Depending on the severity of the natural disaster, the uses of plastics in the aftermath are almost limitless. In the cleanup and rebuild after major Earthquakes, shelter is a key component. One of the quick shelters brought in are simple wooden frames with twin-wall plastic sheets made from either Polypropylene or Polycarbonate stapled or nailed to the framework. This provides an inexpensive, easily movable and effective shelter for short term housing. The twin-wall design provides excellent insulation and energy savings. This style shelter is foldable, easy to transport and very easy to set up. Several versions can be made from small huts to larger family areas, to separate sanitary latrine units. These extruded twin-wall materials work well to protect against rain and excessive exposure to the elements. These can be used as assembled, or with a sand bag reinforced perimeter. In Haiti, there were reports of residents filling used one gallon water bottles with mud, and building shelters with these mud building blocks.
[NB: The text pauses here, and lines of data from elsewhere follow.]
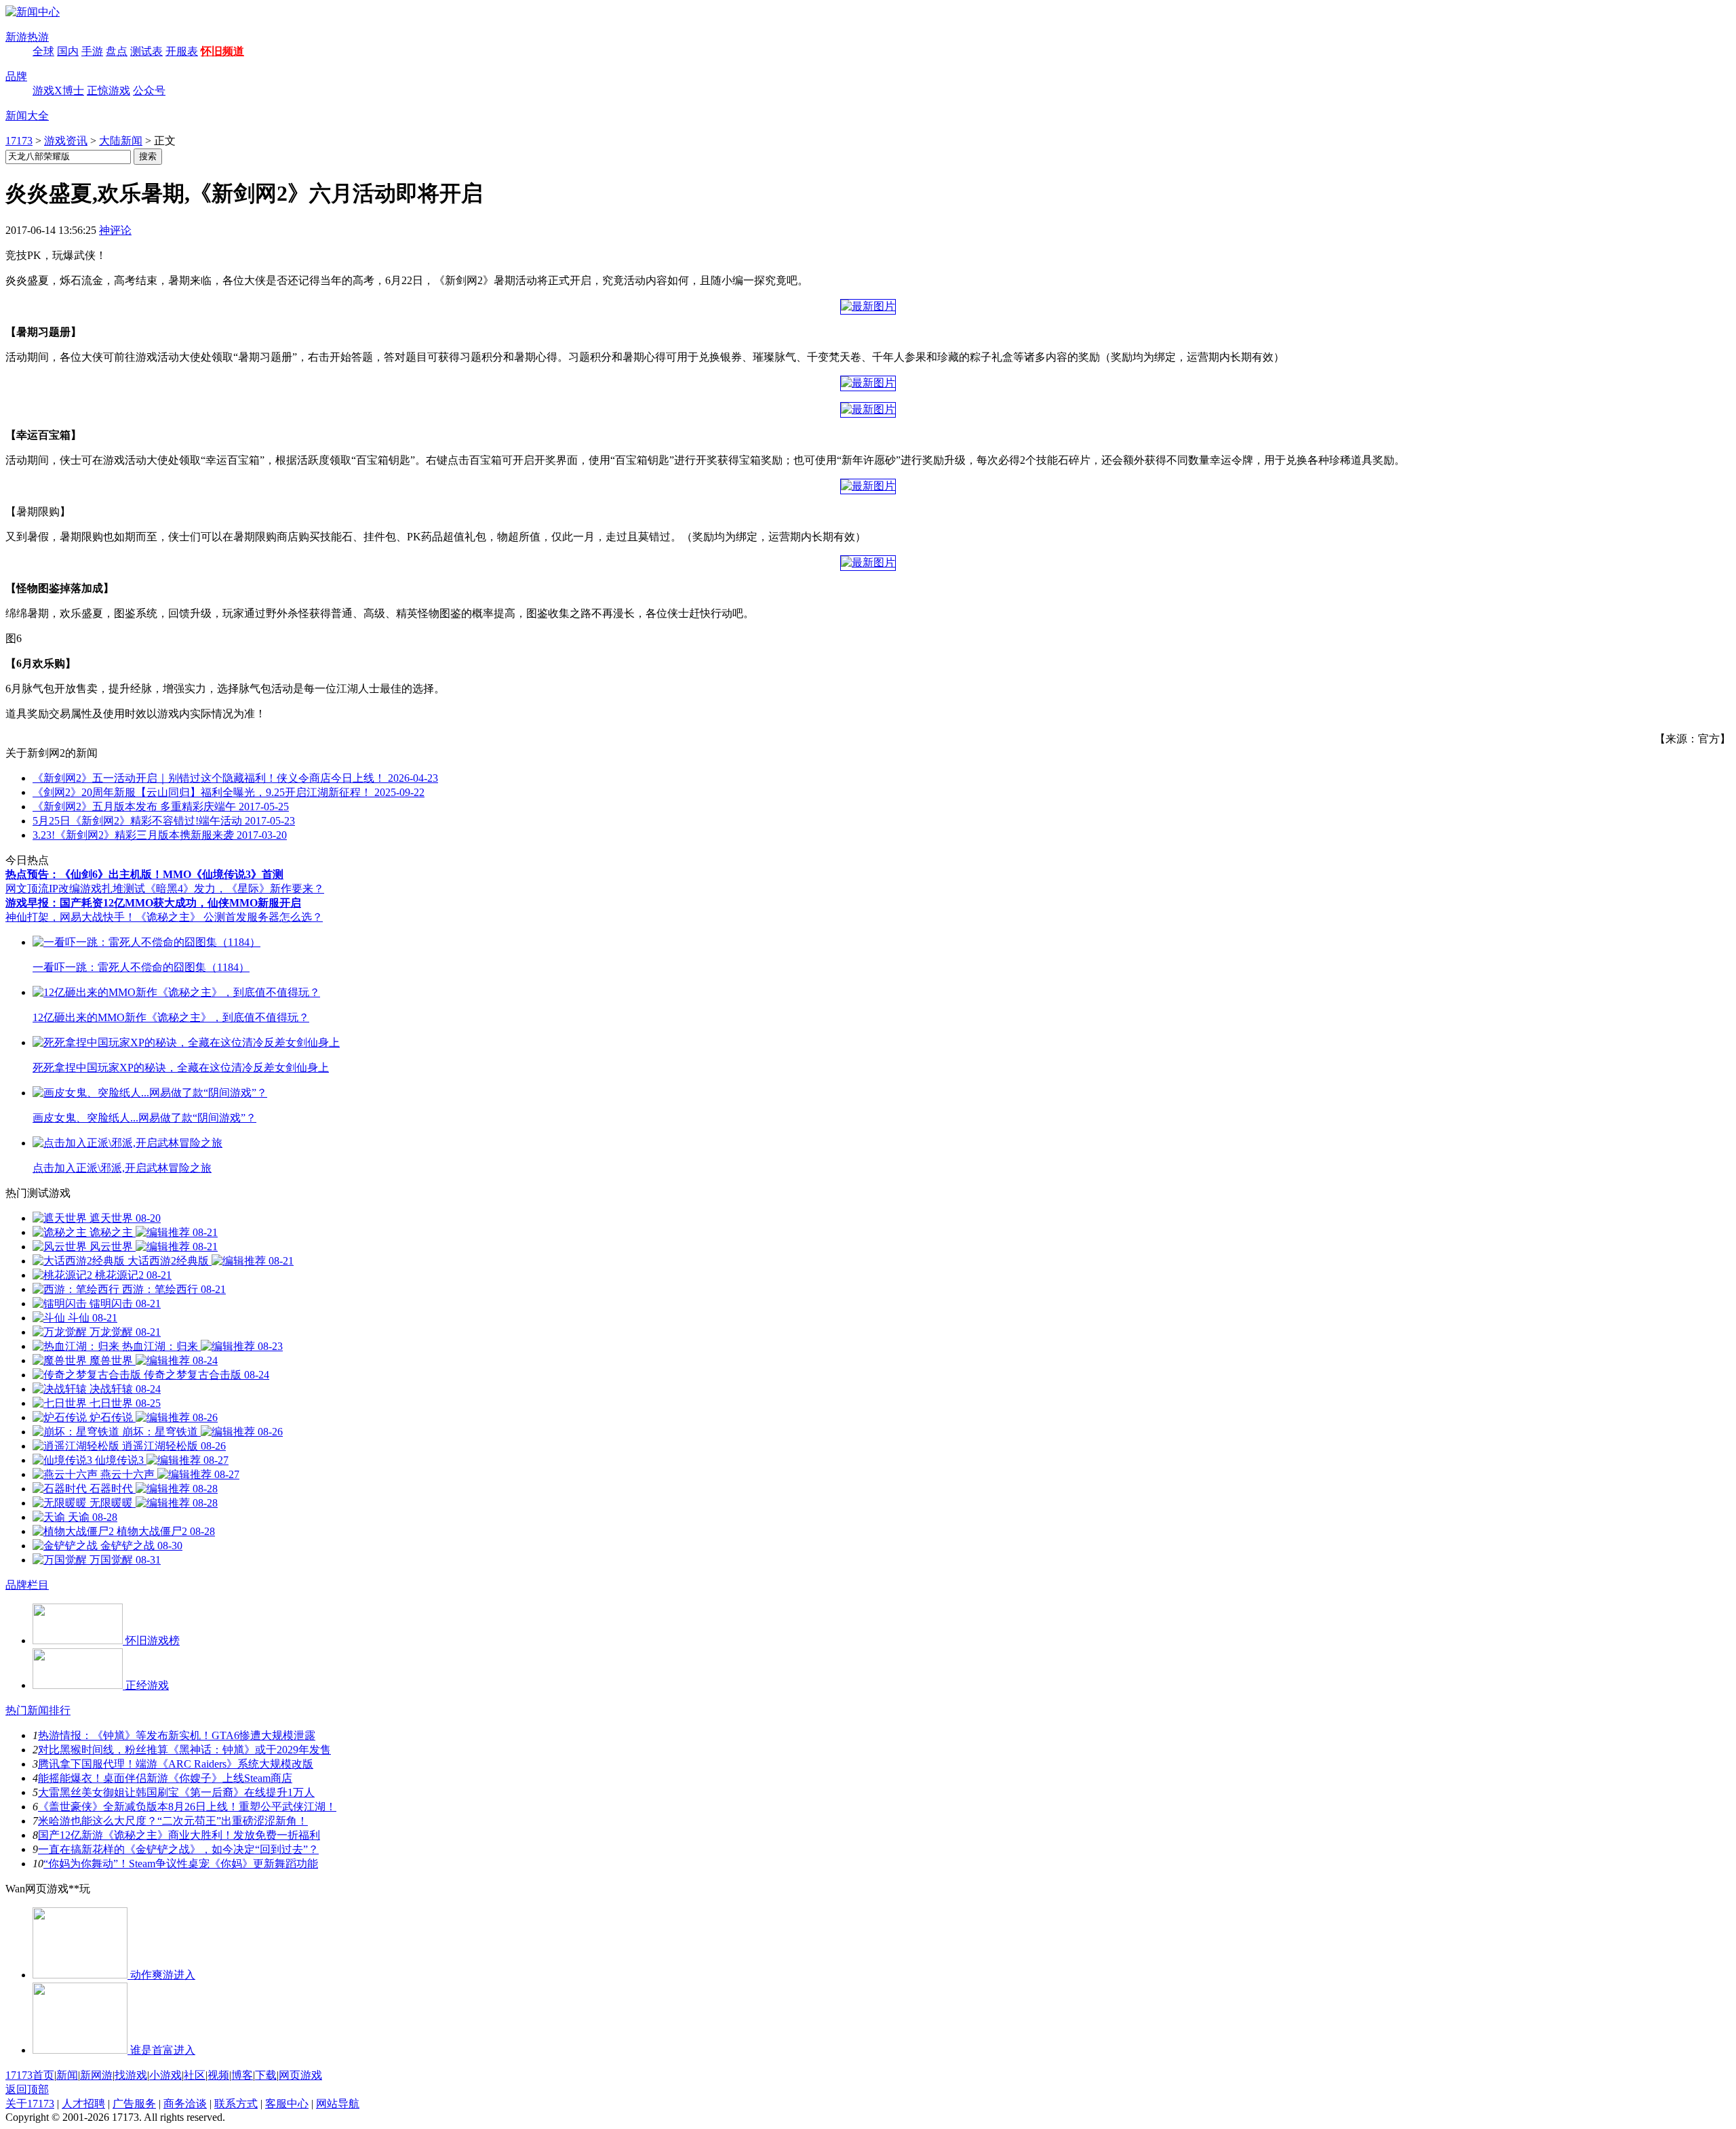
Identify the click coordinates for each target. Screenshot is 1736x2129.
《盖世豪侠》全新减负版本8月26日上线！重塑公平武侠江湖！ (187, 1806)
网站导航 (337, 2103)
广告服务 (134, 2103)
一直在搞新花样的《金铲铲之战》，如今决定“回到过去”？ (178, 1849)
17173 (19, 140)
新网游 (96, 2075)
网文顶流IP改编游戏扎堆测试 (75, 888)
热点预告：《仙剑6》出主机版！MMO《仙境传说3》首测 (144, 874)
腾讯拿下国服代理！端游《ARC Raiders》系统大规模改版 (175, 1764)
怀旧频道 (222, 51)
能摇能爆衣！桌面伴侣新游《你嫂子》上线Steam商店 (165, 1778)
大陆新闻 (120, 140)
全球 (43, 51)
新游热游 (27, 37)
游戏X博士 (58, 90)
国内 (68, 51)
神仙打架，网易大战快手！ (70, 917)
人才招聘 (83, 2103)
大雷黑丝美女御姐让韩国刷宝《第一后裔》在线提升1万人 (176, 1792)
The gulf oil spill brought plastics to the front line in disaster cleanup again. Materials used to collect and dispose of excess oil from the waters were rushed to the area. Polyethylene bags are used to collect the oil covered and saturated cleaning rags and clothes, preventing additional dispersion. Many varieties of machinery were brought in to clean the waters. One style machine uses 8" UHMW rod as a squeegee roller that grabs the oil from the water surface and then collects it for later use. Oil booms and rotary wheels are common systems for collecting oil from spills. Because plastics have great surface tension, the oil 'sticks' to the plastic surface during the cleaning process. Then the plastic surfaces are wiped clean for reuse and capturing the oil. Plastic tubes and hoses are used to move the oil after collection.
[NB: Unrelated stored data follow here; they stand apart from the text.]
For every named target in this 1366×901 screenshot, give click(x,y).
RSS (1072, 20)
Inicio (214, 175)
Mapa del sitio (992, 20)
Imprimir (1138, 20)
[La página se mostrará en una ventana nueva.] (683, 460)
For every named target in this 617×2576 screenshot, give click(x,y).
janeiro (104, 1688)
A significant use of plastics would be in the aftermath of natural disasters, specifically in the sanitation and clean water areas. First is sanitation; plastics are used in keeping items clean and dry. Polyethylene film covers items such as medical supplies, shelters, clothing and food cartons. This film keeps the items protected during shipment and ready for use.
Water is the second area of concern. Clean water is critical during the clean up and resettling after a natural disaster. Individual use water bottles are the quick and easy way to deliver water. Larger rotationally molded tanks are brought in with the ability to store large amounts of water in the areas affected. Reverse osmosis equipment (many components are made from plastic) is brought in to convert contaminated water in the clean potable water on site.
In all of these examples, plastic is lighter in weight than the alternatives, normally less expensive that the alternatives, it lasts longer and the plastics are recyclable.
Plastics are excellent choices for material to use in natural disasters.